Selected text:
Overview, Historical Background and Theoretical Perspectives Overview and Background

Adolescence is a developmental transition between childhood and adulthood. It is the period from puberty until full adult status has been attained. In our society, adolescence is a luxury. It is reported that the real reason there is the developmental period of adolescence was to delay young people from going into the workforce, due to the scarcity of jobs. There are also varying views on the actual time line of adolescence-especially about when it ends. Typically, we view adolescence beginning at puberty and ending at 18 or 21 years. Others suggest that there is a period of late adolescence that extends well into what is now known as the period of young adulthood.

Stated task a:
Copy the rows from the one containing "Image resolution: width=741" through the one containing "Looking at the screenshot, I should coord(105,294).", exactly as they appear.

Data lines:
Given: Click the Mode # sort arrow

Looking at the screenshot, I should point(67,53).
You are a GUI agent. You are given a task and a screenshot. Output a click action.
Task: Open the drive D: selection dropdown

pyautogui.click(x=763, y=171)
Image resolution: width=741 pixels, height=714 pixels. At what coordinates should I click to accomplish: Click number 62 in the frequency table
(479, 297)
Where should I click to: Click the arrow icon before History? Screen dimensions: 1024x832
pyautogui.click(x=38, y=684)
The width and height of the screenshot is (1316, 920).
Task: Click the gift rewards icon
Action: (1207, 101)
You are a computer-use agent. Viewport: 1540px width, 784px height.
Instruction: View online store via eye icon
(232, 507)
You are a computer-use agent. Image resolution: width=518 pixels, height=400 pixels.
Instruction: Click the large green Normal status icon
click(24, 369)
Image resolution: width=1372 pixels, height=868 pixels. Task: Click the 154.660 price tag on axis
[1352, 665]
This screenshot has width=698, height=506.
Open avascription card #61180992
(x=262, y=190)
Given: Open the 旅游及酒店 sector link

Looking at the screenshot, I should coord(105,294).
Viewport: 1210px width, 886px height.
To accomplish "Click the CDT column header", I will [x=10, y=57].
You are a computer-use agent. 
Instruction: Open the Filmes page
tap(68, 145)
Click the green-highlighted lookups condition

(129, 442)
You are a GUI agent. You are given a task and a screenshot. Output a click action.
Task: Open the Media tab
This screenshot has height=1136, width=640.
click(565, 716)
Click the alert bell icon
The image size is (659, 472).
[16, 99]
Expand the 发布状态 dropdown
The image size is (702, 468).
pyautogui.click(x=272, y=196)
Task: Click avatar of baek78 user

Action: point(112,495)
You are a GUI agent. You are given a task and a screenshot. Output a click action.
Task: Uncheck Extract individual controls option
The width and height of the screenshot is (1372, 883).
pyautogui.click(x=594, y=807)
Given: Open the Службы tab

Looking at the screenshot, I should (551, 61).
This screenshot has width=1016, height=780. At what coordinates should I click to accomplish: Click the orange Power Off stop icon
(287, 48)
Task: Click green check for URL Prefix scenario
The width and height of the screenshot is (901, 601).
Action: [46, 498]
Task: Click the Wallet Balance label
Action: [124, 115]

Stated task b:
Answer these questions about the adolescence passage:
(i) Adolescence is the period from what until what?
(ii) What is reported as the real reason for the developmental period of adolescence?
(iii) At what ages is adolescence typically viewed as ending?

Full output a:
Image resolution: width=741 pixels, height=714 pixels. At what coordinates should I click to accomplish: Click number 62 in the frequency table
(479, 297)
Where should I click to: Click the arrow icon before History? Screen dimensions: 1024x832
pyautogui.click(x=38, y=684)
The width and height of the screenshot is (1316, 920).
Task: Click the gift rewards icon
Action: (1207, 101)
You are a computer-use agent. Viewport: 1540px width, 784px height.
Instruction: View online store via eye icon
(232, 507)
You are a computer-use agent. Image resolution: width=518 pixels, height=400 pixels.
Instruction: Click the large green Normal status icon
click(24, 369)
Image resolution: width=1372 pixels, height=868 pixels. Task: Click the 154.660 price tag on axis
[1352, 665]
This screenshot has width=698, height=506.
Open avascription card #61180992
(x=262, y=190)
Given: Open the 旅游及酒店 sector link

Looking at the screenshot, I should coord(105,294).

Full output b:
(i) From puberty until full adult status has been attained.
(ii) To delay young people from going into the workforce, due to the scarcity of jobs.
(iii) At 18 or 21 years.